The first rule of all counselling should be that the counsellor has unconditional positive regard for the person being counselled. This means that the counsellor should be non-judgemental. It amazes me that some counsellors cannot resist the temptation to be judgemental. Have they learned nothing from having studied the subject? It takes a very special person to be a counsellor, and so many people are just not up to it. Some people are just not temperamentally suited to be counsellors; these people should be identified and not allowed to do it. I know that there is some level of monitoring for counsellors, but it doesn't seem to be working.

Over the years I have heard many things about peoples' experience of counselling. Like the woman who was depressed because a loved pet had died and was told by her counsellor to cheer up, because it is just an animal. Or the boy who had been abused who was told by his counsellor that he would become an abuser himself.

I have not heard of outrageous cases of abuse with counselling as I have with psychotherapy, but harm can be very subtle. Counsellors have power without responsibility. In the privacy of the counselling situation, judgemental and aggressive attitudes that are common in society can emerge. And of course the client is often blamed for any problems that might arise.

What sickens me is that the people who need help most of all seem to be the ones who are harmed by counselling. The ones who don't stand up for themselves, and are unable to articulate goals, are the ones who seem to be suffering most. Counsellors do prefer some clients to others.

There should be a website where people can report their experiences of counselling, and bad counsellors should be banned. Unfortunately, there are some people who are unwilling to believe that there is a problem. There are people involved in counselling who want to believe that counsellors and counselling are wonderful things and that if there is a problem then it must be with the individual being counselled.

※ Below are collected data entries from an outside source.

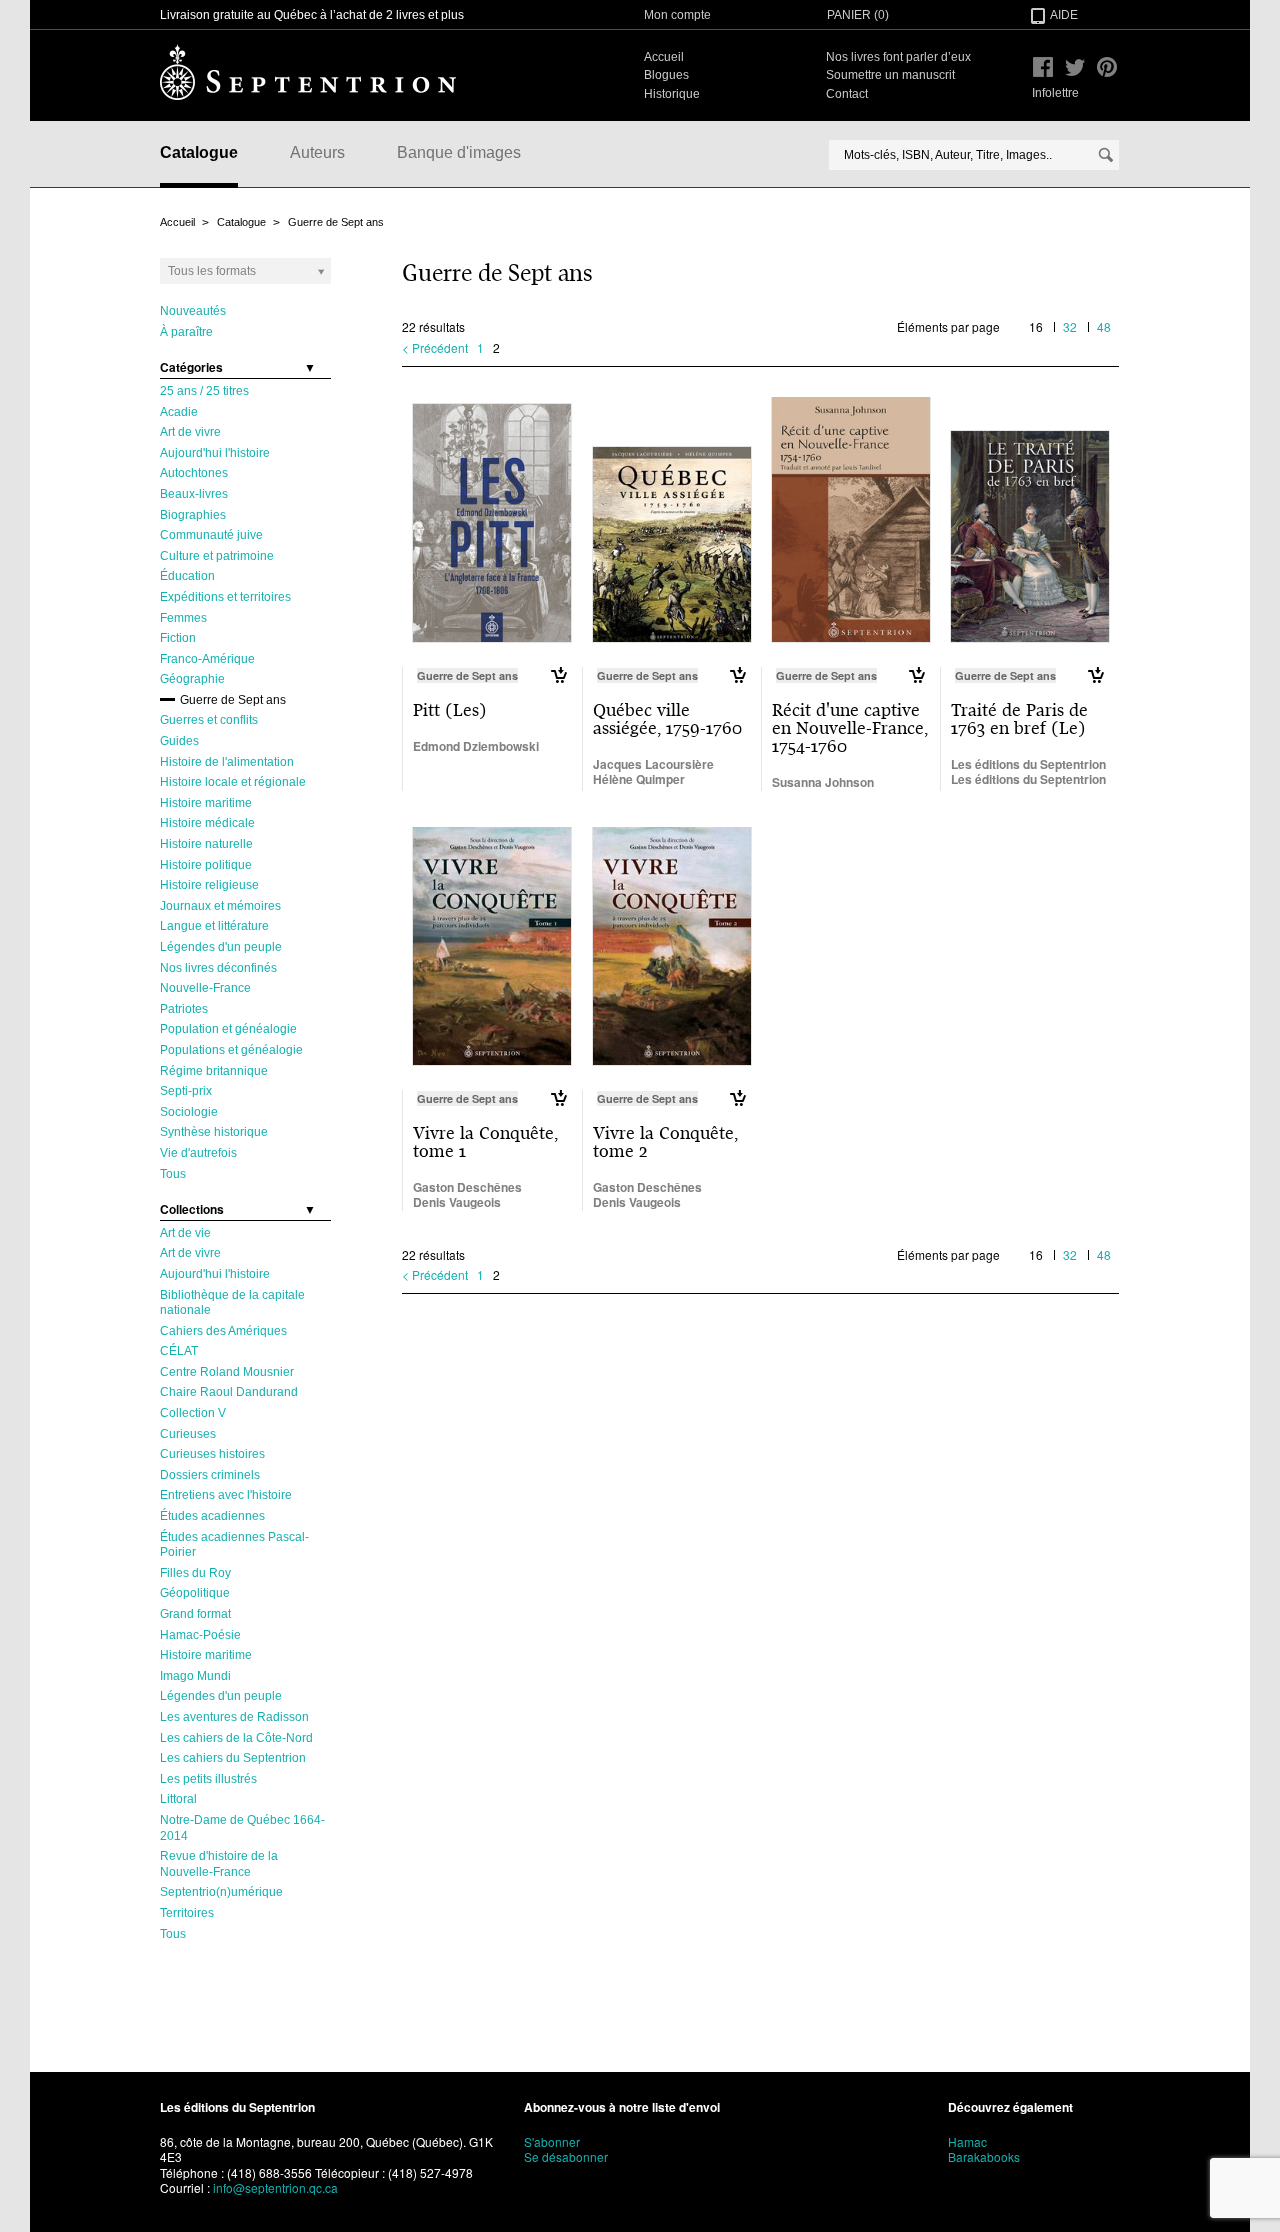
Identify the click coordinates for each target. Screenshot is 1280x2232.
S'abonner (552, 2141)
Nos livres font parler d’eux (898, 57)
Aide (1064, 15)
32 (1070, 327)
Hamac (967, 2141)
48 (1104, 327)
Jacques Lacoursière (653, 764)
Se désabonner (566, 2156)
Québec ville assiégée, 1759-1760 (667, 719)
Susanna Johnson (823, 782)
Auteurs (317, 152)
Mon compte (677, 15)
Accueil (664, 57)
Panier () (858, 15)
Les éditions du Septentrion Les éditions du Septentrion (1028, 772)
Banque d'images (459, 152)
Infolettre (1055, 93)
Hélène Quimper (639, 779)
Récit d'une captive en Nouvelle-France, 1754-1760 (850, 728)
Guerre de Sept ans (336, 222)
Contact (847, 94)
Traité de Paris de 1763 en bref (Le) (1019, 719)
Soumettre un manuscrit (890, 75)
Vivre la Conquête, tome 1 (485, 1142)
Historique (672, 94)
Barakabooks (984, 2156)
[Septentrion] (308, 72)
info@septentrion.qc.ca (275, 2187)
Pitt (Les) (450, 710)
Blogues (666, 75)
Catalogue (199, 152)
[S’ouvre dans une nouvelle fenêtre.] (1043, 67)
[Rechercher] (1106, 155)
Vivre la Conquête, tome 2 (665, 1142)
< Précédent (435, 347)
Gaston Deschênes (467, 1187)
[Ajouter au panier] (558, 675)
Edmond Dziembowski (476, 746)
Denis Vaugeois (457, 1202)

You may say that clients are asked to comment on the quality of their counselling when it has been completed. But clients are not asked direct questions about any problems they might have had. Neither are they invited to record anything that they disliked about their experience of counselling. I have looked at websites to do with counselling, but there seems to be no indication that there is a problem.

I am not saying that people should not undergo counselling. What I am saying is that people should be careful. If something about a counsellor seems wrong, do not think that they must know what they are doing, that they are professional people who have been selected, trained and monitored to do a good job. If you are suspicious, if they seem a bit judgemental or easily offended, then trust your instinct. You can always find another counsellor.